Мой проект родился из расстояния, из желания быть в личном контакте с близкими мне людьми. А ещё я хотела разобраться: как я могу это написать – чтобы было и лично и в то же время на публику? Где мои личные границы как писательницы, моральные границы? Тонкий вопрос: как строится художественный мир, если он строится на твоей личной истории? Например, есть тексты, которые я не могу публиковать, а есть тексты, которые я публикую анонимно, потому что мне кажется, что высказывание важно, но примеры, которые я привожу, очень личные.
Ещё про проект. Наступил 2020 год, всеми нами замеченный особым образом, и стало понятно, что увидеться со многими дорогими людьми в ближайшее время не получится. Я поддерживала связь диджитально, но многие настолько утомились от онлайна, что стало нормальным отказываться от девайсов в личном общении. И вот тогда я начала вышивать вещи, чтобы отправить их близким. Для меня это стало возможностью быть вместе с человеком… немного терапевтической, немного фантазийной… У меня есть проект #найдено_на_улице (found_on_the_street), я работаю с повторным использованием вещей, в т.ч. одежды. Для меня с каждой вещью связана какая-то история. И попробовать вплести в уже существующую историю что-то своё, отдать своё тепло, укрыть, обнять этими вещами – вот такая была задумка. Я составляла из слов обереги, понятные только человеку, которому предназначалась вещь. Так и в мой рассказ ручной работы было важно включить тепло рук, сказать нечто важное без слов, воспроизвести побольше тепла, чтобы его отдать. В Коломне при поддержке людей, работающих с Арткоммуналкой, у меня появилась уникальная возможность претворить это в жизнь. Участие других людей питает мой текст дополнительно энергией, по крайней мере, мне хочется в это верить.

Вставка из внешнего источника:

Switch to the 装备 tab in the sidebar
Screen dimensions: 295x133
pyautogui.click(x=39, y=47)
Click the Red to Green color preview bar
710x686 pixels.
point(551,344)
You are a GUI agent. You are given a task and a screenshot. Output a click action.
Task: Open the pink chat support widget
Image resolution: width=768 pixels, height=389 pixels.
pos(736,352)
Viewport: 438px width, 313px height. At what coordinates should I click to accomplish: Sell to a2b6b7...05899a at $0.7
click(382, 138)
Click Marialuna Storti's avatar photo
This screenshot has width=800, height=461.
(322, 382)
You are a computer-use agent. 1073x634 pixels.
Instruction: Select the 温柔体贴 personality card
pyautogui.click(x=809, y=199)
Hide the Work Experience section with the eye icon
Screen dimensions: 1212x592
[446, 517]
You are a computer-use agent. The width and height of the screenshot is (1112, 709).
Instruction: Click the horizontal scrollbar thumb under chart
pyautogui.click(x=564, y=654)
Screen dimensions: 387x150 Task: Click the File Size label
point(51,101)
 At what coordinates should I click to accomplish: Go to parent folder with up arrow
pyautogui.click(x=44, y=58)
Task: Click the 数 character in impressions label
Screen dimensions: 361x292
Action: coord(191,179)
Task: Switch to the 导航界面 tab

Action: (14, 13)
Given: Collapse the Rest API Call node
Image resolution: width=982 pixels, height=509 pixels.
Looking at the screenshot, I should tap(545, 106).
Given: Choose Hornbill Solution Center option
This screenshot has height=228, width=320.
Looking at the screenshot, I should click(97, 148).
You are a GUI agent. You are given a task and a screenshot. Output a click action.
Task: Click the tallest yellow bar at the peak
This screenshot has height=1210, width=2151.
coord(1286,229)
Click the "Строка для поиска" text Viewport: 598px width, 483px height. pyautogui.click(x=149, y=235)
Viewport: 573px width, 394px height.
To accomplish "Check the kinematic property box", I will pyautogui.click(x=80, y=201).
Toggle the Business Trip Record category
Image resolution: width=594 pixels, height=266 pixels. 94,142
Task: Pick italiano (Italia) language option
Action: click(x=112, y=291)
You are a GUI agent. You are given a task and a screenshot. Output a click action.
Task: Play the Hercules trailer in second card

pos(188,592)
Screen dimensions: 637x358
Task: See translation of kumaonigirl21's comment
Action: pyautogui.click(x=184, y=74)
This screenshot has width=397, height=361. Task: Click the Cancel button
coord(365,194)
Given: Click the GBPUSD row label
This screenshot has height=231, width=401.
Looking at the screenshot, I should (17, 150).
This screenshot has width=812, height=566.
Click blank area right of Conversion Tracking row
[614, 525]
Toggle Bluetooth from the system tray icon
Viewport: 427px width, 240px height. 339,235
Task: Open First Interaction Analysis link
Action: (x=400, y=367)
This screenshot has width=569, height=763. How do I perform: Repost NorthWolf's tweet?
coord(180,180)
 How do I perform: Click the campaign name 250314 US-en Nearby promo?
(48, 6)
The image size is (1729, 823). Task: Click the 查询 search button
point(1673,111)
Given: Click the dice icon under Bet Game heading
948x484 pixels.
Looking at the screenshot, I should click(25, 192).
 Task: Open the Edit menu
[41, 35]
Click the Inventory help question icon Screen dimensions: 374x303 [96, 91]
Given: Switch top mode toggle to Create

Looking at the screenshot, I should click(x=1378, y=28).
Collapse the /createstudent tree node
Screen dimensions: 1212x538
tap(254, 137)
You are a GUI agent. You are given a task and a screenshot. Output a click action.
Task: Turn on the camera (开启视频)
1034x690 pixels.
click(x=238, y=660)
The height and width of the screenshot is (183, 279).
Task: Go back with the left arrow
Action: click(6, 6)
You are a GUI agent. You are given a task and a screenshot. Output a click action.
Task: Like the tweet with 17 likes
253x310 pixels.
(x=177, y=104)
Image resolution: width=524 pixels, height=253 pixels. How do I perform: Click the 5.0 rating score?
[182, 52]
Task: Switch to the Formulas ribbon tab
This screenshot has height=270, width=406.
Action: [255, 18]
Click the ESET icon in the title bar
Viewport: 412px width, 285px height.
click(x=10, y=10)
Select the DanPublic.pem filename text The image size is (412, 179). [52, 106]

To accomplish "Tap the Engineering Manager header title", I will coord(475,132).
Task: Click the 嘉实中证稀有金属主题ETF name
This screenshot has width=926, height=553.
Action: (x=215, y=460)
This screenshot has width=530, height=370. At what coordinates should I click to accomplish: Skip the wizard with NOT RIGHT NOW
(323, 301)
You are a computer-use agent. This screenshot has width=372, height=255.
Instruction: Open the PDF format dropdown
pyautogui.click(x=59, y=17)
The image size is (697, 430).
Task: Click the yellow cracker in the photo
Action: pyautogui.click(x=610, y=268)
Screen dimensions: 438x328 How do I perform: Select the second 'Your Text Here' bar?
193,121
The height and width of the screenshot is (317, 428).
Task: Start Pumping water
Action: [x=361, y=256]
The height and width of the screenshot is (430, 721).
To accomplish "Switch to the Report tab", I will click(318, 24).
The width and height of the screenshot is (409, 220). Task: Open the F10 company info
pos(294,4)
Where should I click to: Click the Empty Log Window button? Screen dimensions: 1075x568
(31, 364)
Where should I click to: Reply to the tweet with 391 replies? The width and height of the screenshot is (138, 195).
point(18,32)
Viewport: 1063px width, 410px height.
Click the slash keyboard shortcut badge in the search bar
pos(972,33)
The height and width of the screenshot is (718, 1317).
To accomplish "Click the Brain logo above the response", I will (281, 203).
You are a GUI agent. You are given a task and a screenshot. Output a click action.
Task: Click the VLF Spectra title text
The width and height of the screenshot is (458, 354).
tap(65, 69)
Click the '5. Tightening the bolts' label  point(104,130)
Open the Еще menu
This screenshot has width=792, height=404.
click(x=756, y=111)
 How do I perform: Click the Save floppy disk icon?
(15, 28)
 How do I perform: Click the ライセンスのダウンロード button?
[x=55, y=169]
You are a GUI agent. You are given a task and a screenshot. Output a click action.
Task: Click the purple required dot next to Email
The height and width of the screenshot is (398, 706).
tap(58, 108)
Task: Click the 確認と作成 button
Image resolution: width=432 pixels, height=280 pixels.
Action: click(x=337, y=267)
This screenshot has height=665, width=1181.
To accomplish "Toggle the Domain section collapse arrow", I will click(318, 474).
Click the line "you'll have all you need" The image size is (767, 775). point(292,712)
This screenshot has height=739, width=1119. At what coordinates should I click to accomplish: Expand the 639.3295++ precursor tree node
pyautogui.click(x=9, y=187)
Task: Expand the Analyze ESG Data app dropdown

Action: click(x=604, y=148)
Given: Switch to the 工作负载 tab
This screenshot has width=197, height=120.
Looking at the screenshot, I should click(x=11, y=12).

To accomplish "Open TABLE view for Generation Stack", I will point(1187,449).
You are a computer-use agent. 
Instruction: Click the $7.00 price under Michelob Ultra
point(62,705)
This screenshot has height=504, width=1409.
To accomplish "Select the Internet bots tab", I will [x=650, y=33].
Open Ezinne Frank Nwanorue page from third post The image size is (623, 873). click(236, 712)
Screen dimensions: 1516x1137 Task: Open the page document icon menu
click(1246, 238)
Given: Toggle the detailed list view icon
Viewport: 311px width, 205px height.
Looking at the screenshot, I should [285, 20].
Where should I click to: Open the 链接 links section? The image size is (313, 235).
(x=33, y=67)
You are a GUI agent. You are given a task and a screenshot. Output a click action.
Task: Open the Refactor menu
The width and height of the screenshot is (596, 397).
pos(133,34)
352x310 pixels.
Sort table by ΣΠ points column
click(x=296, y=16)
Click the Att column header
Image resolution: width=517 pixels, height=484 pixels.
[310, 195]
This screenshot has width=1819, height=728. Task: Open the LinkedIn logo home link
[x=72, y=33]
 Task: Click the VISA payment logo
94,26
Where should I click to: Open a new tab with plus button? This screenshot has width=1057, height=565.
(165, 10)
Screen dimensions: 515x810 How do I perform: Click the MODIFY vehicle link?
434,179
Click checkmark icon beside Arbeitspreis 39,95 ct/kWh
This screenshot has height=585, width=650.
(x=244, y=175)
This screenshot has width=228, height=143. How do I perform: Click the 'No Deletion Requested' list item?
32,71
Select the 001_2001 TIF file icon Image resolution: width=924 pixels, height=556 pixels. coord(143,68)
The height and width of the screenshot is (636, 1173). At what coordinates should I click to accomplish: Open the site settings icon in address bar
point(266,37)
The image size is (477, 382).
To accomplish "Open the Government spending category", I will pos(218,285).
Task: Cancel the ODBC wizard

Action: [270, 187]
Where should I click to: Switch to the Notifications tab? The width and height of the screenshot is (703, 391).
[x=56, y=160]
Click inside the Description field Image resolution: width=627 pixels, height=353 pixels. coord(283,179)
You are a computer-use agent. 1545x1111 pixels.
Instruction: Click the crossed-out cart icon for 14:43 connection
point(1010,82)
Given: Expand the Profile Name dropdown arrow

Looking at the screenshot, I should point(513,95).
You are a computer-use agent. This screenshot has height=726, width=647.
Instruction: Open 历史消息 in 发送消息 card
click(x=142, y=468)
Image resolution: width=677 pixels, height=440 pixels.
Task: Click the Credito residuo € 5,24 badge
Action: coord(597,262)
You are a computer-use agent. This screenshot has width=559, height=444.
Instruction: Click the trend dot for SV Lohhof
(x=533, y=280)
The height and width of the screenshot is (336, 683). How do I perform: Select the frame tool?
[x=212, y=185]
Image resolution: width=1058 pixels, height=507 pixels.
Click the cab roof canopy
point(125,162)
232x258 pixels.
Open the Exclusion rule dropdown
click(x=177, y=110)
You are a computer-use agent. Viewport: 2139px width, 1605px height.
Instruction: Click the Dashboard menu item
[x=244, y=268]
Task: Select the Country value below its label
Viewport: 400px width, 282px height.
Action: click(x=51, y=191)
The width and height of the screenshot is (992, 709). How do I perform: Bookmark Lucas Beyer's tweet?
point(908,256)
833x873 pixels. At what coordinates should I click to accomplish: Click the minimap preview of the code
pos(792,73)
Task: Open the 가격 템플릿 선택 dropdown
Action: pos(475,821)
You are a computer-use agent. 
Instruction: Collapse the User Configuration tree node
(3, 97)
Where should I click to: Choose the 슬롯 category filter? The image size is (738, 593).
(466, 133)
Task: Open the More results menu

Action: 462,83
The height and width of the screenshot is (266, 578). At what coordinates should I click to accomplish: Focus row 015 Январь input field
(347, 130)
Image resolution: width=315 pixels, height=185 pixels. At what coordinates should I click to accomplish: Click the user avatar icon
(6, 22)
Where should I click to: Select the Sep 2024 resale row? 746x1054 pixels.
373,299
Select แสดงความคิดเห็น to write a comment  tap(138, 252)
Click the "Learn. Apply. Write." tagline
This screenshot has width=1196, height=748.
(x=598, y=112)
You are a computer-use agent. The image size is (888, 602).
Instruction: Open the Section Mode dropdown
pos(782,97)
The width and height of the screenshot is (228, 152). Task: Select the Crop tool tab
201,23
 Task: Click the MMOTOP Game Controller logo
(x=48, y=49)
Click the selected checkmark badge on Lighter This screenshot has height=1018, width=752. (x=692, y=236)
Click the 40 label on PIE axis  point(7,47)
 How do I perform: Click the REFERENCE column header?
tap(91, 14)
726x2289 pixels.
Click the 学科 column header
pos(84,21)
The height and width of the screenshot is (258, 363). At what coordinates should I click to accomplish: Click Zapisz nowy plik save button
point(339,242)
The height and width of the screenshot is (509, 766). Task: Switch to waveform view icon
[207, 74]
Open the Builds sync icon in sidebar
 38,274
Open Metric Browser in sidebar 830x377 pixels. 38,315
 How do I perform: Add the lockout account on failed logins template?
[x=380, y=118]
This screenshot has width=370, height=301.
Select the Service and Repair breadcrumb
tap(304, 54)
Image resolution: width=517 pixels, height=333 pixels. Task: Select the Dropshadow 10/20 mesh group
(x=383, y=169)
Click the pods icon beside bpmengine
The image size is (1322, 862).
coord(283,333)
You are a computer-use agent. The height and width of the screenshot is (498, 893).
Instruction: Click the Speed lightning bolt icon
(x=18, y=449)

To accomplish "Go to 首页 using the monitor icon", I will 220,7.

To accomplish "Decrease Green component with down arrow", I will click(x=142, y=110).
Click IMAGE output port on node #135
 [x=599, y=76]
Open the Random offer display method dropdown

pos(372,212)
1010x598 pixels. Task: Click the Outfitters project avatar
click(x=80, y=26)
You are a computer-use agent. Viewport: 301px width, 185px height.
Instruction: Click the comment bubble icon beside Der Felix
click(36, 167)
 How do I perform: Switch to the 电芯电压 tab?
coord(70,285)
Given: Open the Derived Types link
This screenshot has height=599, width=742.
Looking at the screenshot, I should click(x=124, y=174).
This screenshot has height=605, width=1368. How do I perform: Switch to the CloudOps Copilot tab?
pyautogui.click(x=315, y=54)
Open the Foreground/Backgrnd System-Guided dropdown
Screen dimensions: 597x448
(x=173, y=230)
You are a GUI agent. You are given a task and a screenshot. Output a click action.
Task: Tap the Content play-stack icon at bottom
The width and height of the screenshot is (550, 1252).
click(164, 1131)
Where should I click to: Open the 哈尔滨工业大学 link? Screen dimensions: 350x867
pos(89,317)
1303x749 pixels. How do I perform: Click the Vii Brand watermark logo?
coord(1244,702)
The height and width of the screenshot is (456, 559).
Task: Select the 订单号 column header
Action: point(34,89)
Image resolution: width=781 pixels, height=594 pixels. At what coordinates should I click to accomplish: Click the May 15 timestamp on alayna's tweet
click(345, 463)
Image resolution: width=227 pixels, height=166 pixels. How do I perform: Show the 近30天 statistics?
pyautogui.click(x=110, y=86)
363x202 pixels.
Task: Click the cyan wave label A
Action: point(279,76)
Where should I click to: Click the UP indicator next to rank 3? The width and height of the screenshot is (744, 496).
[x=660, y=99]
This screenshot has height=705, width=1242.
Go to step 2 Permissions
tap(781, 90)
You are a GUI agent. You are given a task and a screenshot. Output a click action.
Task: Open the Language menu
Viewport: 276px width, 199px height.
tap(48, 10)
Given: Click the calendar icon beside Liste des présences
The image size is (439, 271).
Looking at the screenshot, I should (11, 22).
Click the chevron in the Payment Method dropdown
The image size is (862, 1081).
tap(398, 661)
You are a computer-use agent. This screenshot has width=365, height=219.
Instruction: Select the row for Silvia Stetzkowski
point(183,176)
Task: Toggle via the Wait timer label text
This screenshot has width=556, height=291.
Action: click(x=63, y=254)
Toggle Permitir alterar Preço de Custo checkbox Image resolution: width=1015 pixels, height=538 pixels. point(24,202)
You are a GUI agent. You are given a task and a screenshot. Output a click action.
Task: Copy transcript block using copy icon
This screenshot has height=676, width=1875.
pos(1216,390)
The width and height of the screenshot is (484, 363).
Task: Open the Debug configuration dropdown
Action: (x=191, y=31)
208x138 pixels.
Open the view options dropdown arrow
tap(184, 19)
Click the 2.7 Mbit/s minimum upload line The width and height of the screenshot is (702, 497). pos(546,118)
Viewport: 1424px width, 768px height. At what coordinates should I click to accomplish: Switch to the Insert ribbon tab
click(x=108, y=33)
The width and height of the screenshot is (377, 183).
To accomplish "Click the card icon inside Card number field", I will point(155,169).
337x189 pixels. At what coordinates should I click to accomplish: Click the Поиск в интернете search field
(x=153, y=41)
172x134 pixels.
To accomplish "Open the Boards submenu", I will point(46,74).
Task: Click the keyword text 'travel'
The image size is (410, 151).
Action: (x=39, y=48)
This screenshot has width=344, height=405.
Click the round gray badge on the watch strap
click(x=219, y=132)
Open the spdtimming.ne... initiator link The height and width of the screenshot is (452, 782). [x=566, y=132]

И, наверное, последний важный элемент проекта – то, что я пыталась по максимуму использовать «вторичное сырьё»: бумажные пакеты, в которых доставляли еду, обрезки бумаги... Лишнее, ненужное – это мои любимые материалы. Я всегда ищу варианты вторичного использования, не хочу ничего выбрасывать. Я придерживаюсь такой философии: стремиться не приобрести, потребить, а переосмыслить, перепридумать, отдать, обменяться. Но это отдельный разговор по поводу моих антикапиталистических убеждений. И я уверена, что за этим будущее.

Зависит только от вас
– Судьба вашего проекта?..
– Очень простая: книга останется в Арткоммуналке. Хочется верить, что её отсканируют и выложат в Интернет. В ней много игровых элементов, и то, как вы прочтёте рассказ, зависит только от вас. Я не первая, кто пишет вот так… странно, что ли. И не последняя. Для меня этот проект важен ещё и потому, что некогда я мечтала быть именно писателЕМ, а не писательницей, я считала, что мои беседы с друзьями, мои литературные приёмы, моя вышивка – это несерьёзно. А оказалось – нет, серьёзным может быть всё, что я считаю серьезным. А дальше посмотрим: будет это кому-то важно или нет, сначала надо написать. Пишу ведь я по большому счёту для себя, через письмо я познаю мир, объясняю себе его. И здорово, что то, как я его вижу, в какой форме я это делаю, может быть названо литературой.